Would you rehab 'long COVID' in the posh Alps?
"If you see patients from the acute clinic coming here they are really fatigued, they are really very limited in their physical activities so this environment here with the woods and ways to go around the clinic really helps them to get on their way back to normality."
That was Doctor Marc Spielmanns, the medical director of Klinik Wald in the beautiful Swiss Alps.
It's one of several clinics and hospitals here that, as the coronavirus pandemic drags on, have started to take in patients suffering from so-called "long COVID" - the condition that some COVID patients suffer where the effects of the disease, both physical and mental, can drag long after most others recover.
These posh mountain rehab facilities have long catered to the rich and famous for other conditions. But it's now hoped that with the sunshine, fresh air, and peace and quiet, that they can help the path to recovery for long COVID in a way that regular outpatient care cannot.
And the cost is usually covered by Switzerland's private health insurance system - about $28,000 for a four-to-six week stay at Spielmanns'.
"So with the pandemic, just the shift to infectious disease happens. And this is not a big deal for us in the rehabilitation setting. We have patients coming from intensive care units directly in the rehabilitation, since acute hospitals don't manage them in with the needs the patients actually have."

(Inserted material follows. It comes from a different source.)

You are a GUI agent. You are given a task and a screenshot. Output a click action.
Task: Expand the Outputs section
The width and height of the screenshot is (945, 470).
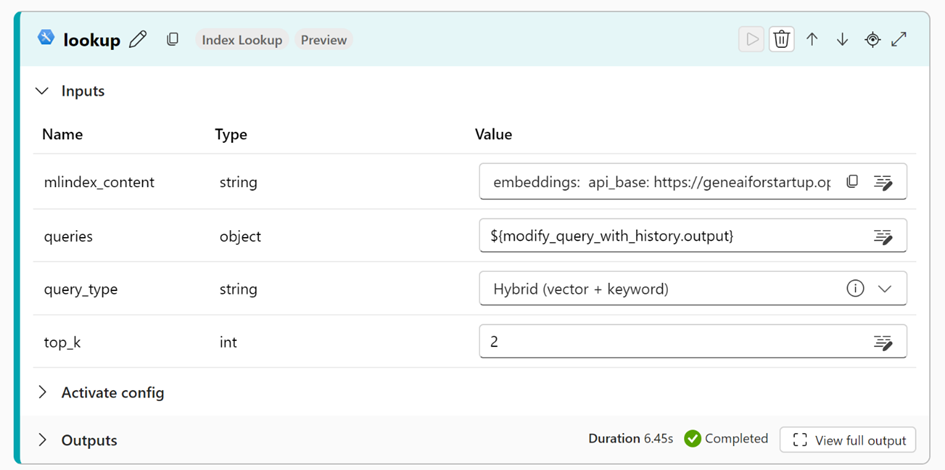pos(42,440)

There aren't many COVID patients yet. Doctor Spielmanns says only a handful of his 158 beds are booked for it, but the numbers seem to be rising. Another clinic on the Italian side of the Alps says it's cared for about a hundred.
At the Hochgebirgsklinik we met a Swiss Army officer who checked in. Long COVID, he says, is debilitating.
"The main stuff was really the head. So COVID took a little part of my lung and a big part of my brain."
"The symptoms were mainly, how do they call it? Brain fog. I was not capable to read anything, not even watching TV. I got serious problems with breathing, walking upstairs two levels... completely down."
It's the latest chapter in a long, fascinating history for the clinics - some of which date to the 1800s.
They started as tuberculosis centers for the wealthy, romanticized in the novel, "The Magic Mountain," and now have a new health problem to tackle.